§ **Task description**
Copy the listing word for word, from the line containing "You are a GUI" up to and including the line containing "719x448 pixels. At", and leave out the pictures.

§ **Stored records**
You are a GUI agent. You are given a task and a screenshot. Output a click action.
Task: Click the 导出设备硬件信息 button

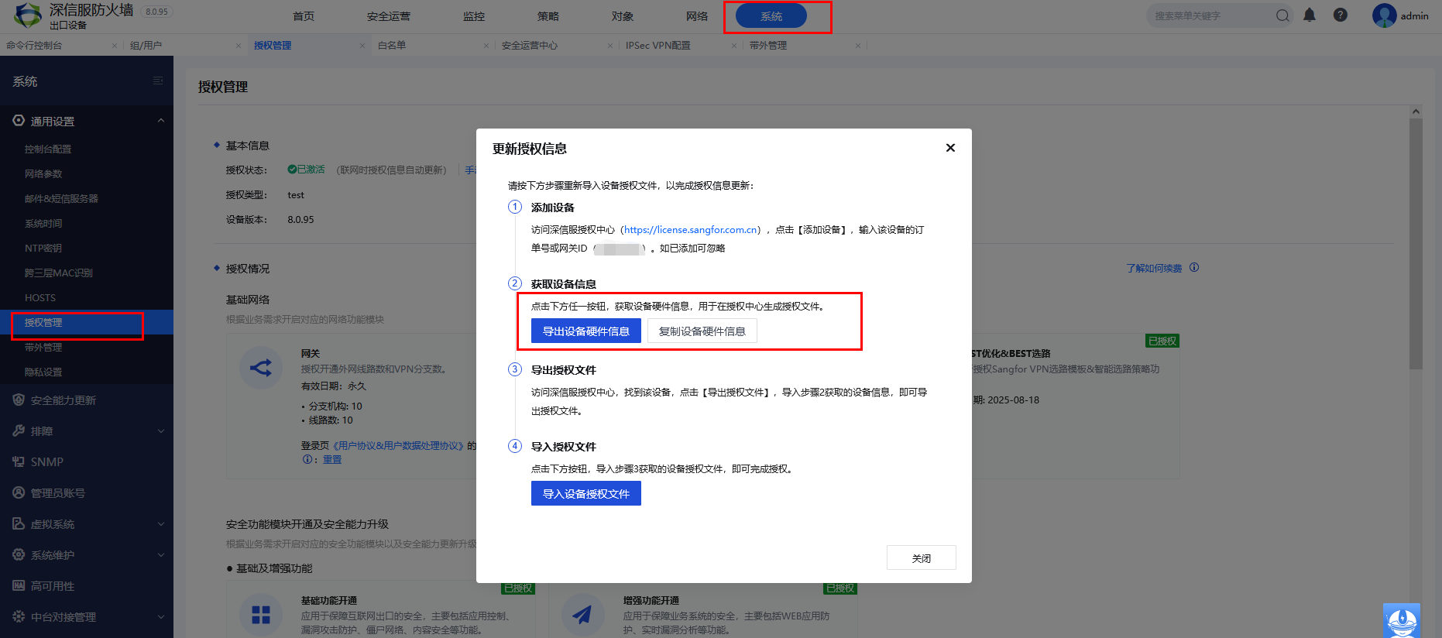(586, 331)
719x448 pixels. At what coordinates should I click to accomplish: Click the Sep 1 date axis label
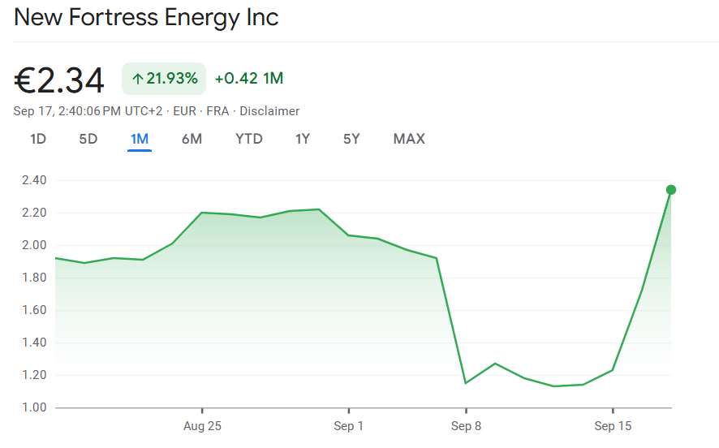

...

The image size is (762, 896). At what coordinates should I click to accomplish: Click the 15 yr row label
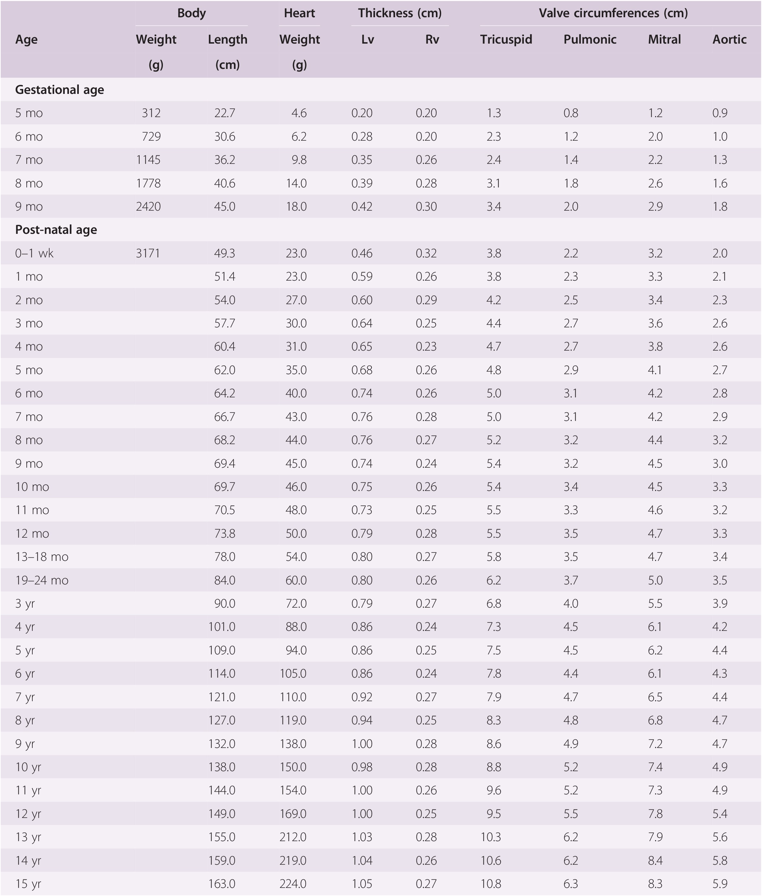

§ **Solution to this problem**
You are a GUI agent. You are given a task and a screenshot. Output a click action.
Task: Click the 导出设备硬件信息 button

(586, 331)
719x448 pixels. At what coordinates should I click to accomplish: Click the Sep 1 date axis label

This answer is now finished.